Perché in realtà Bergamo è una donna aperta, molto aperta, anche un po’ puttana, e non da oggi. E le sue valli sono ancora più aperte, e ancora più puttane. Gli storici lo sanno.

Tutti hanno costruito mura a Bergamo. I Romani nell’evo antico, i Bergamaschi nel medioevo, i Veneziani nell’evo moderno. Ma come sempre, costruite con la scusa di proteggere dall’esterno, le mura servono poi a rinchiudere chi ci è dentro. E sempre i bergamaschi hanno trovato modo di abbatterle, o uscirne.

Bergamo bassa nasce come linfa fuoriuscita dalle mura di Bergamo alta. Colate di magma urbano che dalle porte scendono al piano. Botteghe, magazzini, opifici, edifici: i borghi.

Da Porta S. Agostino discendono verso Venezia le vie Pignolo, Borgo Palazzo, Santa Caterina, piazza S. Spirito, e via Tasso.

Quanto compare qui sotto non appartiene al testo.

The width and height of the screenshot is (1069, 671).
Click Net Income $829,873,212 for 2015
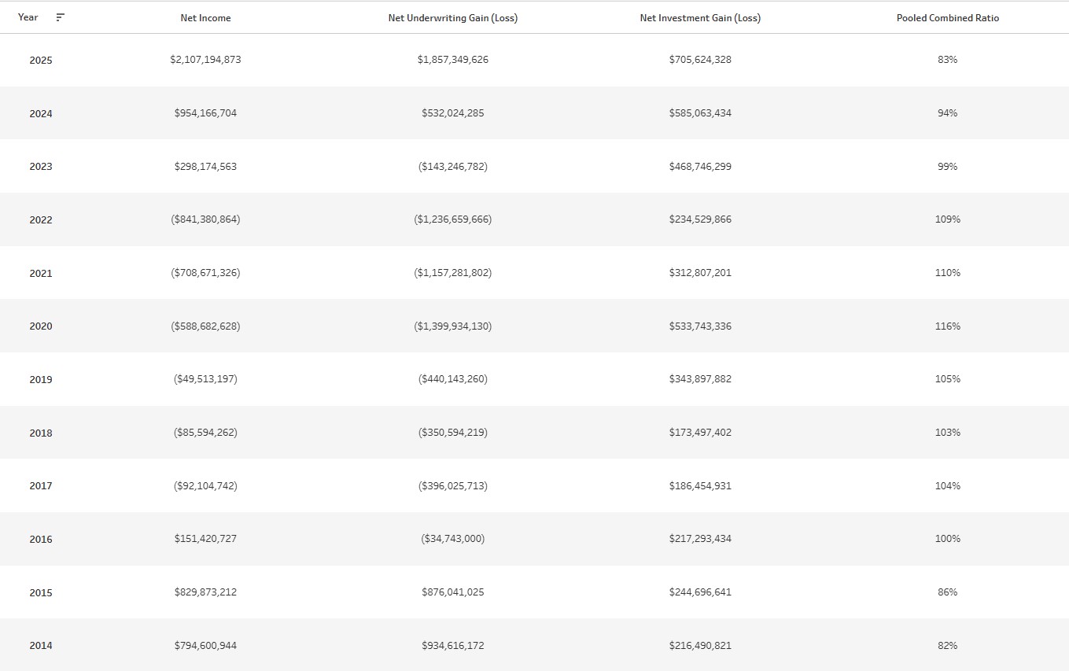click(205, 592)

Da Porta S. Giacomo discendono verso Milano le vie S. Alessandro, S. Orsola, Borfuro, Piazza Pontida, e via XX Settembre.

In mezzo: il nulla. Un’area vuota che separa e unisce i due borghi, un prato, un’area periferica, adibita a pascolo, ma utilizzata un mese l’anno (fine Agosto e inizio Settembre) per dare vita a una delle più grandi –  e antiche –  fiere d’Italia e d’Europa (da cui: la città puttana commerciale): la Fiera di Sant’Alessandro.

E così, nel corso del tempo, il sentierino che attraversava questo prato è diventato il Sentierone, i borghi si sono saldati, e quella che era un’area periferica è diventata il nuovo centro della città: un centro commerciale. Non è per caso che oggi abbiamo l’Oriocenter. Ce l’abbiamo sempre avuto.

Poi, nel Novecento, negli stessi anni, mentre il nuovo centro di Bergamo Bassa veniva costruito ex novo come centro finanziario e dei servizi (da cui: la città puttana moderna)  la vecchia città alta, che era rimasta tagliata fuori, diventando a sua volta una zona degradata,  è stata “reimpaginata” come città d’arte (da cui: la città puttana turistica).

Piaccia o no, il caso Bergamo è stato il modello urbanistico di molte altre città “modernizzate” nel  ventennio, con soluzioni divenute poi di norma: e citiamo il rispetto del panorama urbano considerato come bene paesaggistico (il famoso cono ottico su città alta, da via Autostrada – sic! – a Porta Nuova).

Oggi, dal momento che la funzione di città puttana commerciale è ulteriormente migrata a sud (il nuovo Sentierone è l’aeroporto, e l’Oriocenter è il nuovo super-market) il centro piacentiniano è in fase di cambio d’identità e nuova consapevolezza da puttanella turistica, non in concorrenza, ma in sinergia con la puttana madre, Bergamo alta.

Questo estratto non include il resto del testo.